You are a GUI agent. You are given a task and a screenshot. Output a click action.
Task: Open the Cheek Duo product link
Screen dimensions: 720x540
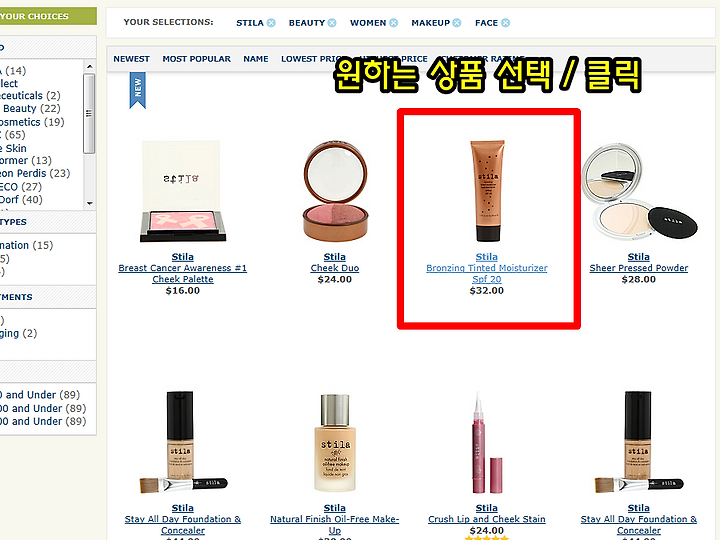[x=335, y=268]
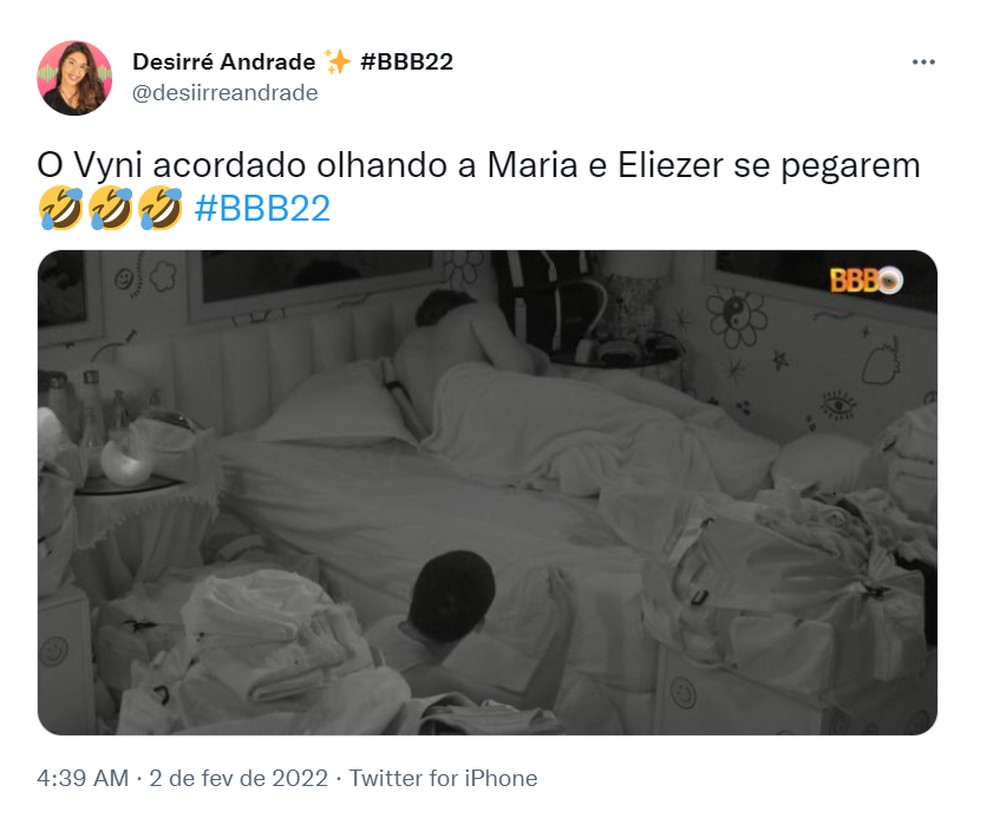Click the sparkle emoji beside the name
Viewport: 1000px width, 825px height.
337,62
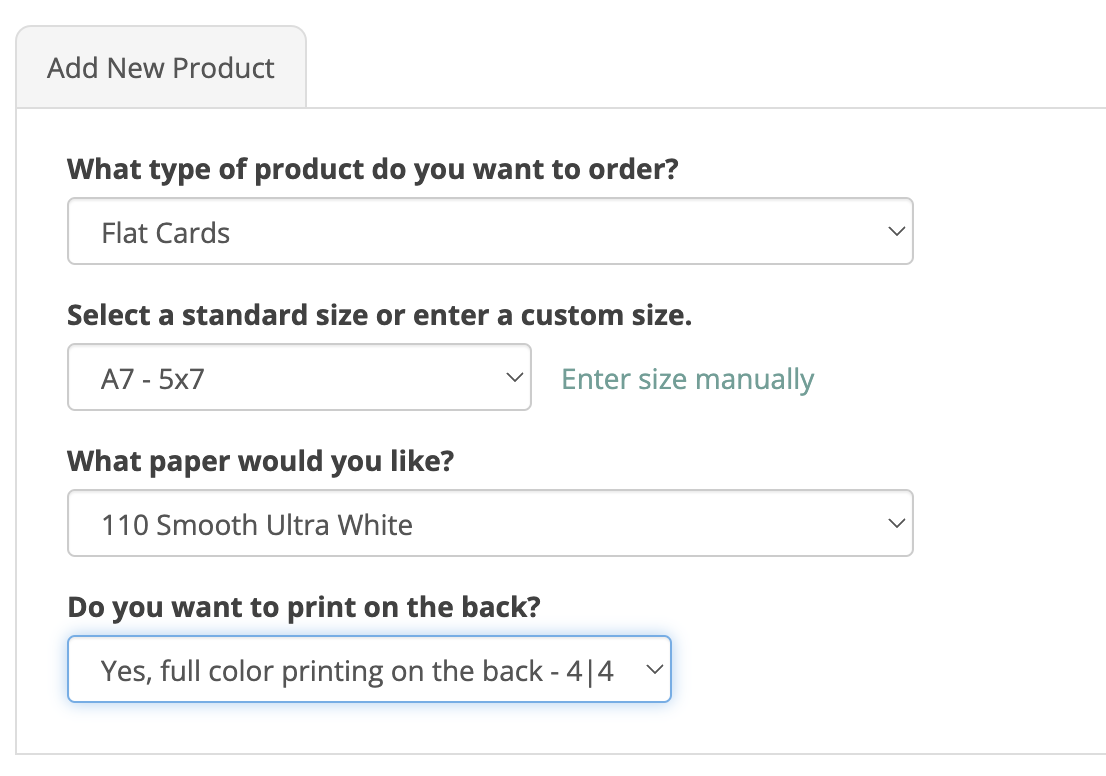1106x776 pixels.
Task: Click the chevron arrow on the paper select
Action: pos(895,523)
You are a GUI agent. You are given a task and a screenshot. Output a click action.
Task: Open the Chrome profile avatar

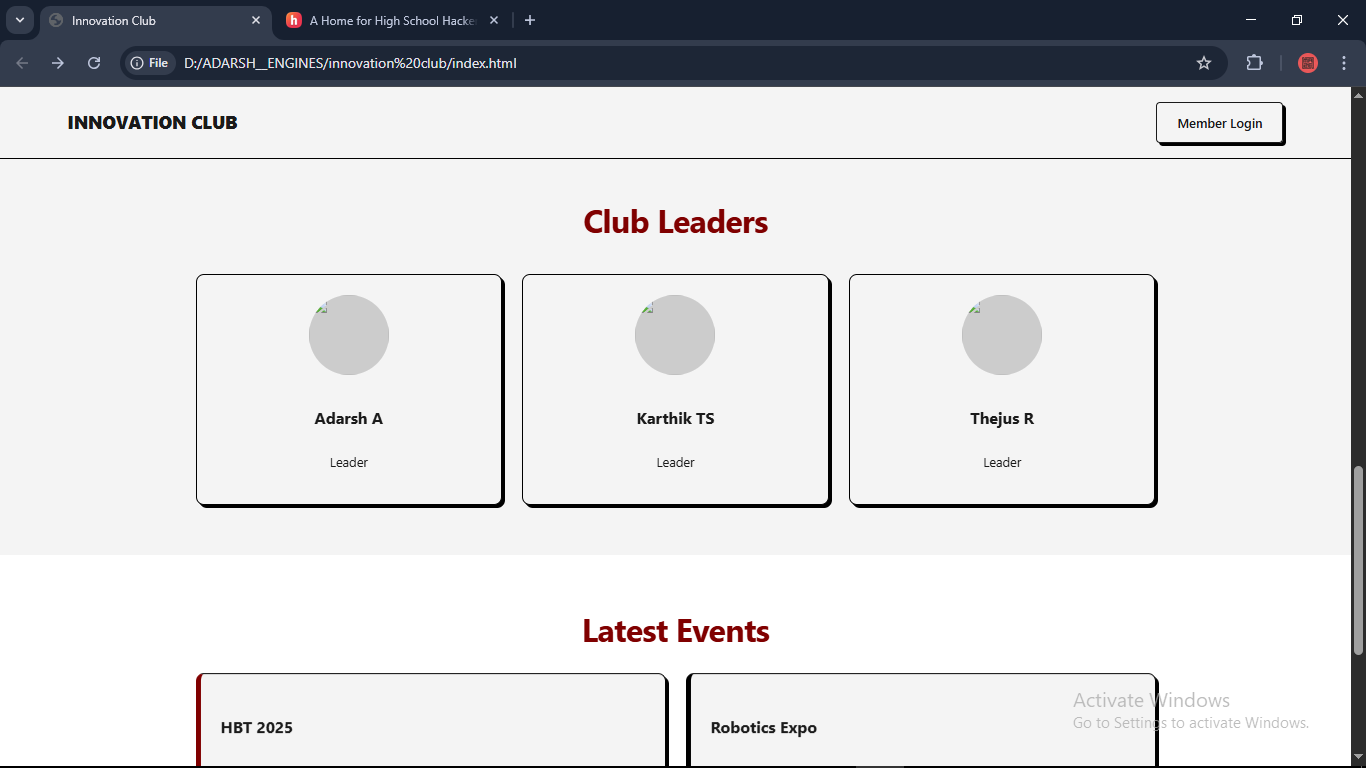coord(1308,63)
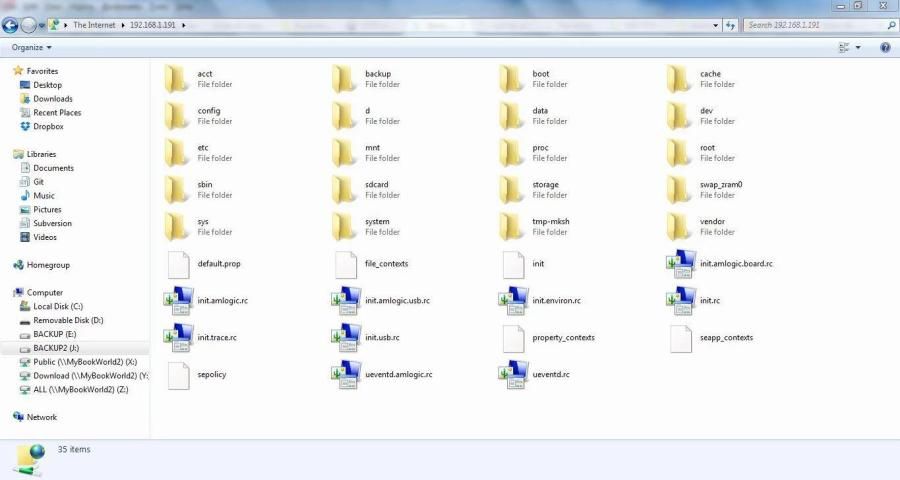Select the default.prop file icon
The height and width of the screenshot is (480, 900).
coord(177,263)
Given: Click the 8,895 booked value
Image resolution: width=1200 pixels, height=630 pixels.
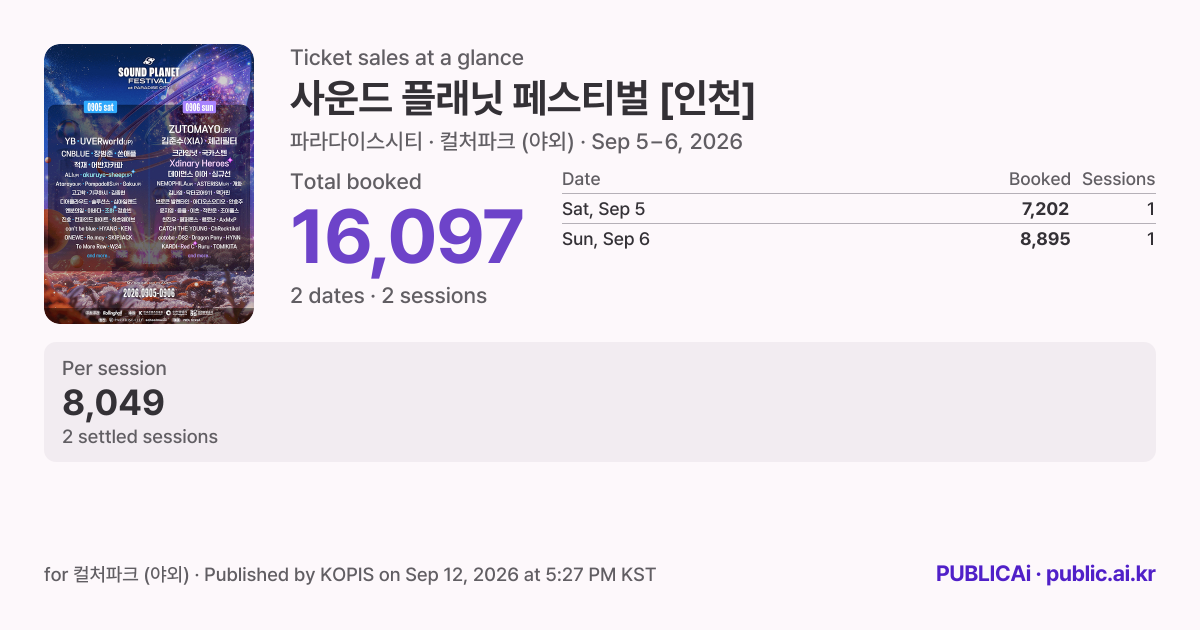Looking at the screenshot, I should pos(1044,239).
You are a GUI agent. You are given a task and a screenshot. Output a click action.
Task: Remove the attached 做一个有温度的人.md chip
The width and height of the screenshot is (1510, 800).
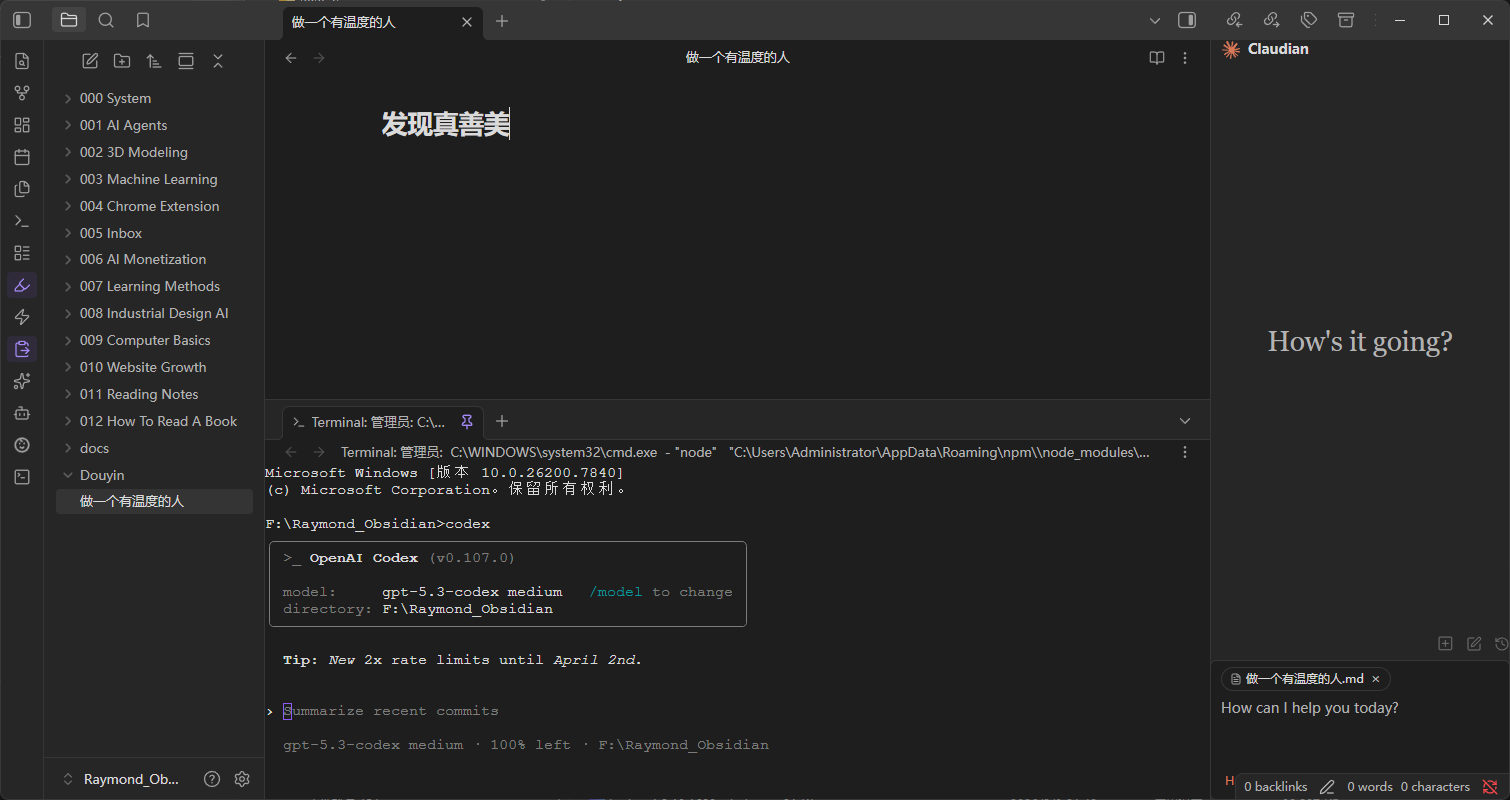coord(1375,679)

+++++

DESCRIPTION OF THE TASK →
Print each of the records above exactly as written, leaving no picture in the copy.

PROBLEM SOLUTION →
You are a GUI agent. You are given a task and a screenshot. Output a click action.
Task: Open the Cheek Duo product link
Screen dimensions: 720x540
[x=335, y=268]
Click the sparkle emoji beside the name
Viewport: 1000px width, 825px height.
337,62
1106x776 pixels.
Task: Click the chevron arrow on the paper select
Action: pos(895,523)
You are a GUI agent. You are given a task and a screenshot. Output a click action.
Task: Open the Chrome profile avatar

coord(1308,63)
Select the default.prop file icon
The height and width of the screenshot is (480, 900).
coord(177,263)
Given: Click the 8,895 booked value
Image resolution: width=1200 pixels, height=630 pixels.
Looking at the screenshot, I should pos(1044,239).
You are a GUI agent. You are given a task and a screenshot. Output a click action.
Task: Remove the attached 做一个有温度的人.md chip
The width and height of the screenshot is (1510, 800).
coord(1375,679)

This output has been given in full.